---------- Document segment

Review

Review: Devil’s Daughter by Lisa Kleypas (2019)

The Ravenels, Book 5

Reviews of previous books in the series: Book 1, Book 2, Book 3, Book 4

Heat Factor: It’s a slow warmup, but when it gets going, it really goes

Character Chemistry: It acts like hate to love, but it’s really just getting to know and like what you see in another person

Plot: Does she hate him? Is he not good enough for her? Does she face a threat? So many options here

Overall: I was looking forward to this one, and I was not disappointed

I do love Lisa Kleypas. I didn’t realize how much until I started rereading some of her books about a year ago. She writes exactly the type of hero I like. Please take this under advisement.

--------------------
---------- Entries shown

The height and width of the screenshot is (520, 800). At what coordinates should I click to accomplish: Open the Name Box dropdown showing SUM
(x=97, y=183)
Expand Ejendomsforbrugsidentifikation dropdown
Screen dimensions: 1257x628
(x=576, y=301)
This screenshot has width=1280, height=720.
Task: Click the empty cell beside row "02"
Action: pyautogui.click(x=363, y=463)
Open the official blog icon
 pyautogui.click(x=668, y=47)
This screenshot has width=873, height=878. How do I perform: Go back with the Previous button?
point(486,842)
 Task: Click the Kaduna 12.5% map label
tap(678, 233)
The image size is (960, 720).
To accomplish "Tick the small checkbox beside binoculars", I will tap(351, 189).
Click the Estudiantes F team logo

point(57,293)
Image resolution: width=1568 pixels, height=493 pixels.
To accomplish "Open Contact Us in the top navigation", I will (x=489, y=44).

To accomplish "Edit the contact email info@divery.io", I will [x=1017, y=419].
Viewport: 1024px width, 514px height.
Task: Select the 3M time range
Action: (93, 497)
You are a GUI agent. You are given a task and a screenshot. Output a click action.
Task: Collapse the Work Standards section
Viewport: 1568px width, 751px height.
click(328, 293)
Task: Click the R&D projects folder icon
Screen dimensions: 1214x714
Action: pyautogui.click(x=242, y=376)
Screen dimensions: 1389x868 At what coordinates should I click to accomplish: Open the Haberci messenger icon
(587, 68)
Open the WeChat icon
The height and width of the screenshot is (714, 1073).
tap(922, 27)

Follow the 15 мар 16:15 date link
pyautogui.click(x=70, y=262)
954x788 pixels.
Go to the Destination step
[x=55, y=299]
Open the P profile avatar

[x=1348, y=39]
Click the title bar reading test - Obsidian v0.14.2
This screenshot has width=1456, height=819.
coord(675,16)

--------------------

▶ Parts of the exercise:
1. Echo the Devil's Daughter review from "I do love Lisa" to "this under advisement." word for word.
2. Duplicate the records verbatim, from the line with "Task: Click the Kaduna 12.5% map label" to the line with "Action: (93, 497)", including both of those lines.

▶ Complete answers:
1.
I do love Lisa Kleypas. I didn’t realize how much until I started rereading some of her books about a year ago. She writes exactly the type of hero I like. Please take this under advisement.

2.
 Task: Click the Kaduna 12.5% map label
tap(678, 233)
The image size is (960, 720).
To accomplish "Tick the small checkbox beside binoculars", I will tap(351, 189).
Click the Estudiantes F team logo

point(57,293)
Image resolution: width=1568 pixels, height=493 pixels.
To accomplish "Open Contact Us in the top navigation", I will (x=489, y=44).

To accomplish "Edit the contact email info@divery.io", I will [x=1017, y=419].
Viewport: 1024px width, 514px height.
Task: Select the 3M time range
Action: (93, 497)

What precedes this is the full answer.